Were you able to run without openMP (or openMPI) for testCase? also which testCase are you using? should use https://zenodo.org/records/10108930.

pyested commented 1 week ago

Hi, thank you for your answer.

I'm using the main branch and the testCase v1.2 https://zenodo.org/records/7884836. I'm able to run it without OpenMP but when I compile with OpenMP I get the segmentation fault after running.

As for the compilation, you were right, I confused OpenMPI and OpenMP, but they are different. In any case, I'm using gfortran with -fopenmp flag after setting isOpenMP = yes and debug mode. I send attached the log from the compilation with OpenMP.

Running mizuroute is not a problem, I'm running it from the terminal without submitting any job and as I said it works well without OpenMP.

logmizu.txt

nmizukami commented 1 week ago

Hi, two things I can say are:

  1. check stack size in your computer by ulimit -a. This might be too small and try increasing it (or even unlimited). You can google "linux ulimit". This is just linux command and not related to the fortran code, but the code using openMP may use larger stacksize. I am not a computer scientist so I cannot explain much about this kind of stuff, but I have seen this kind of behavior.
  2. Also, you will need to set some openMP environment, e.g., (export OMP_NUM_THREADS=5 if you want to use 5 threads).

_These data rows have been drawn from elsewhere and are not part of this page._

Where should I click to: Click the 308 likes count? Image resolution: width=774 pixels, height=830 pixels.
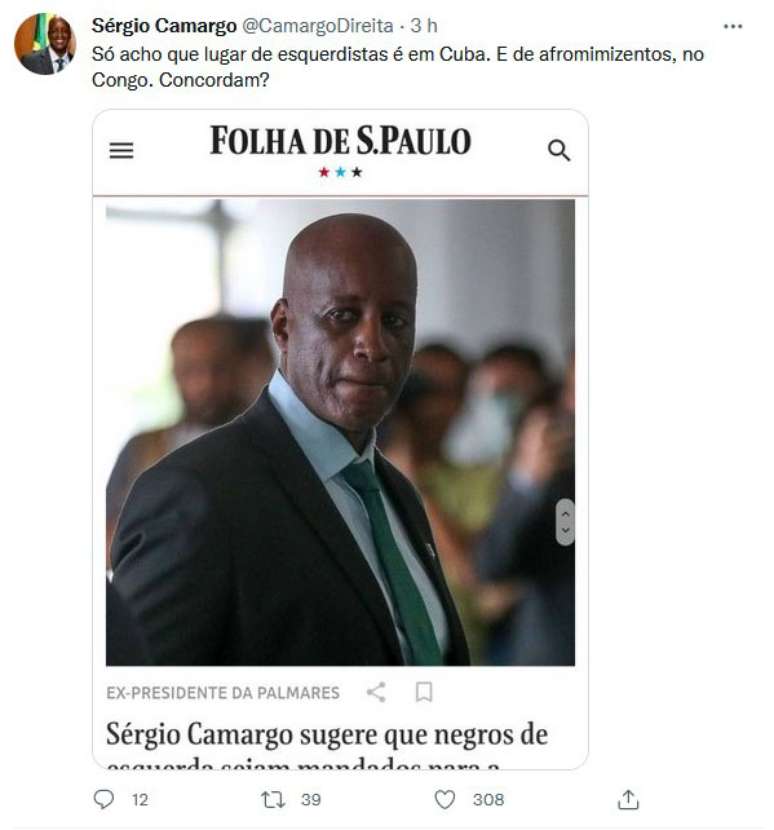coord(489,799)
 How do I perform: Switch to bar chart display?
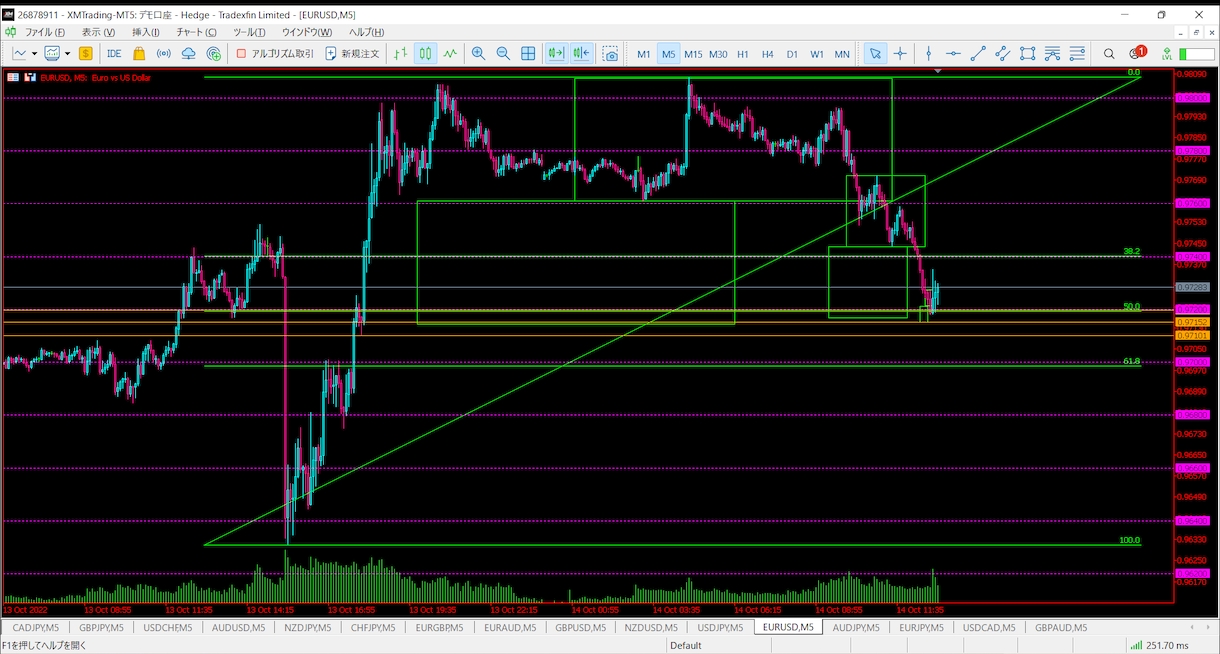tap(401, 54)
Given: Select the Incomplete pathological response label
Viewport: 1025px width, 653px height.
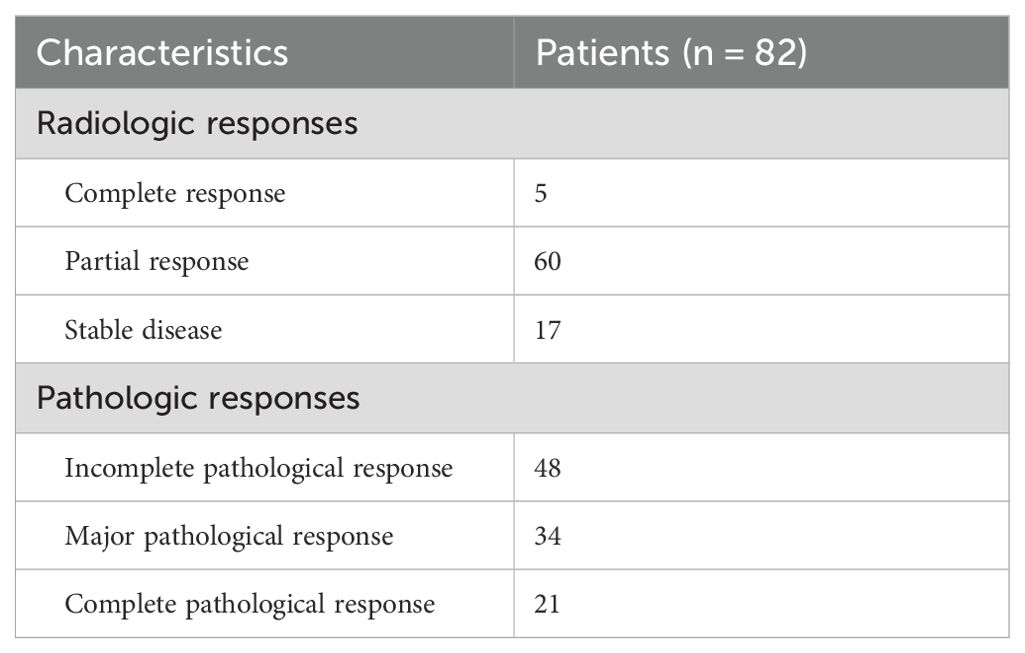Looking at the screenshot, I should pos(259,468).
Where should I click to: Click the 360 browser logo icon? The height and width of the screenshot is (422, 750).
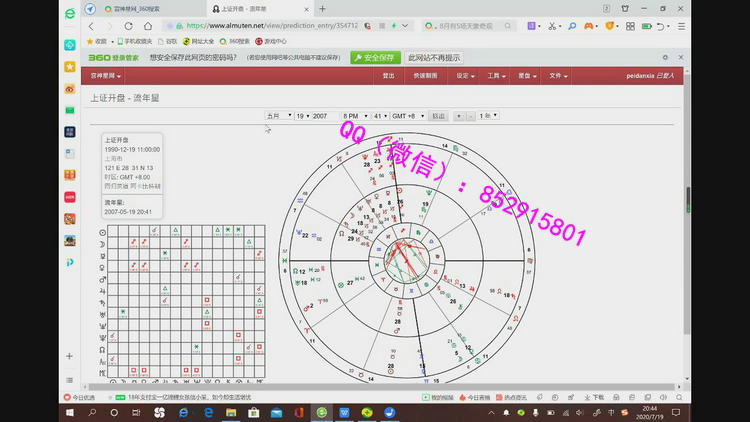click(x=70, y=14)
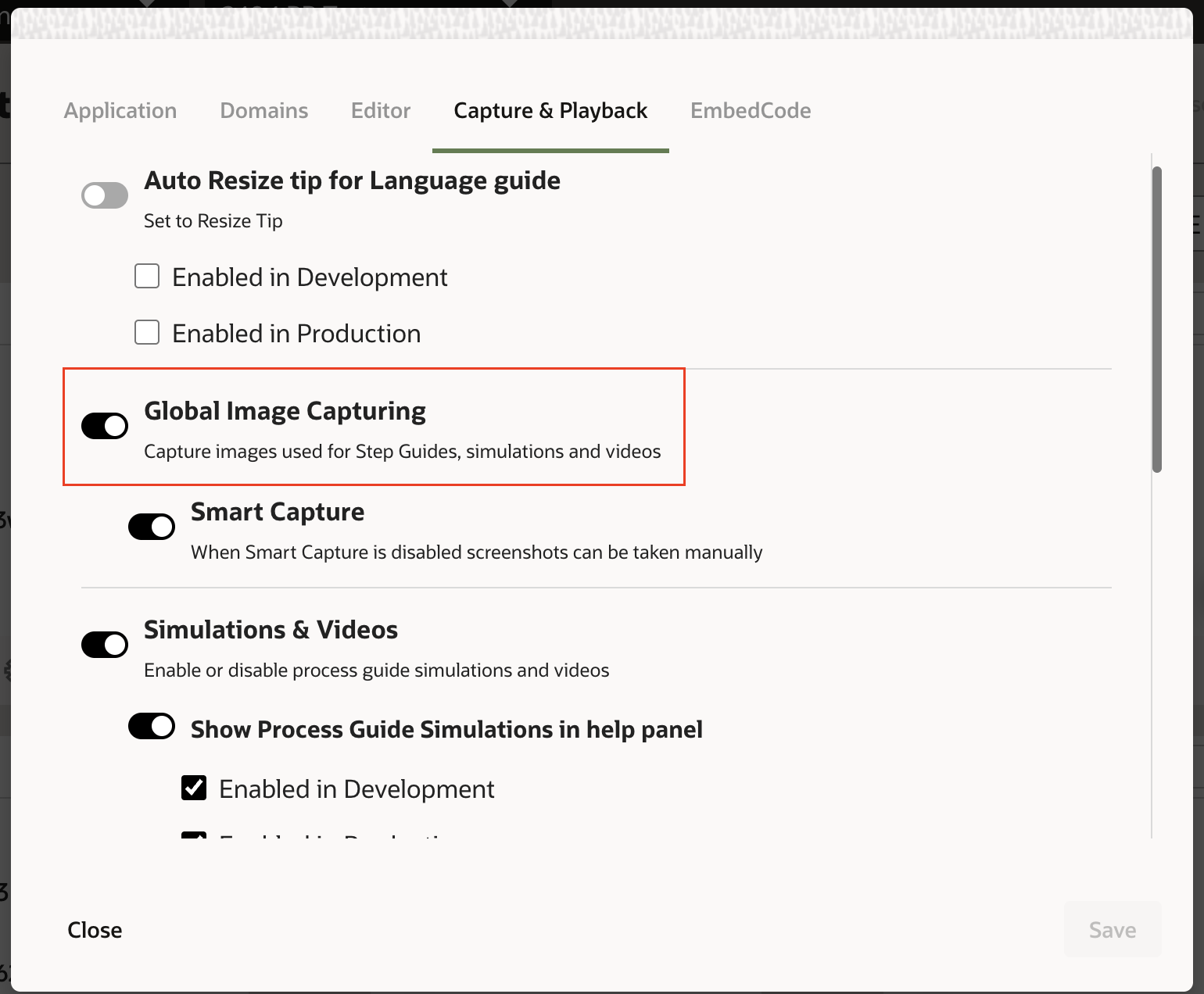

You can learn openMP from google too.
pyested commented 1 week ago

Thanks a lot! After setting the stack size to unlimited (ulimit -s unlimited) I'm able to run it after compiling with OpenMP. That solves my question :)

I have another question, unrelated to this, but maybe you can answer here. I'm trying to find some parameter ranges for mann_n and wscale to calibrate them. As far as I know, these are used in KWT as well as in KW, MC and DW. Are there any recommendations for these parameters? Based of some literature research I've come up with the following ranges, but maybe you have a better recommendation:

mann_n: [0.024, 0.075] (from Cortés-Salazar et al., 2023) wscale_n: [0.0005, 0.01] (from the values in your paper)

nmizukami commented 1 week ago

I think the parameter ranges are ok. You may want to check the river reach width computed based on wscale_n after the calibration.

pyested commented 1 week ago

Thanks!

nmizukami commented 1 week ago

Hi, Actually mann_n could go higher than 0.075. maybe up to 0.3.